Renewable energy may have won the hearts and souls of forward-thinking Americans, but it is losing miserably the battle to dominate the national energy system. Exciting opportunities and lucrative niches notwithstanding, renewable energy represents a pitiable fraction of the energy produced, delivered and consumed in this country. Few of those hoping to make their fortune in the renewable energy game have done so; few of those who look to renewables to hedge against possible environmental disaster consider themselves reassured. Why, we might ask, has renewable energy done so poorly?

Or has it?

In the following paper, a research team from Resources for the Future suggest that while renewable energy tech-nologies have failed to meet many early projections of market penetration, they surpassed most cost goals. The answer to the riddle is that the target has moved: the cost of generating energy from competing sources has dropped farther and faster. More subtly, we have altered our notion of “the market.” That is, analysts twenty-five years ago often asked what fraction of a monolithic, monopolistic market for electricity might be supplied by renewables.
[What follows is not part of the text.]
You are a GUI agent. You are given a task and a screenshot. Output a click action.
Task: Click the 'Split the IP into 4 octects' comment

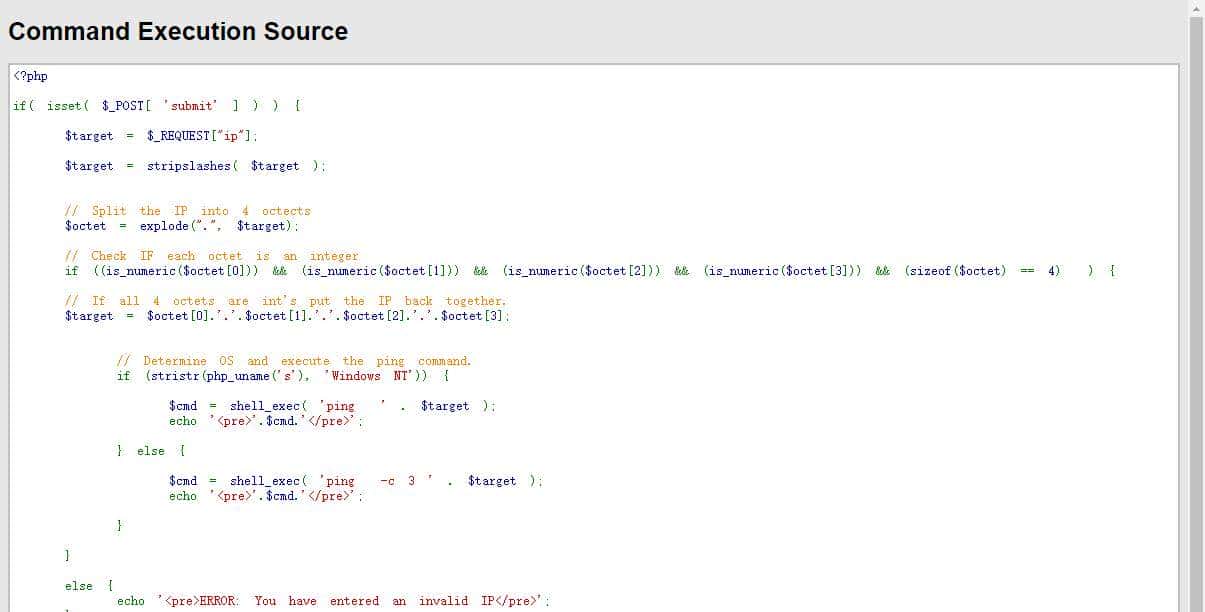(x=187, y=211)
Analysts today see numerous markets, in some of which renewables do quite well. There are markets for distributed power, and for green power, for example, in which renewables are the resource to beat.

The past two decades of public- and private-sector renewable energy development assumed that the technologies could be improved. This paper illustrates the validity of that assumption, and suggests that energy technologies have been held back by the shifting context in which they compete. Given that validation, the analysis suggests that public and corporate policy makers must do two things.

First, they must reconsider the initial motives behind renewable energy development, and ask if any of those drivers now seem irrelevant. For instance, is the need for energy independence any less pressing? Do environmental issues seem any less threatening? Is the threat of foreign domination of domestic technology sectors any less? We believe that these motives are as compelling today as they ever were.

Second, policy makers and business leaders must ask why the target has moved. The answer, we believe, involves admirable industry and innovation in the private sector fossil and nuclear power industries — with significant assistance from government subsidies, tax breaks, and other assistance.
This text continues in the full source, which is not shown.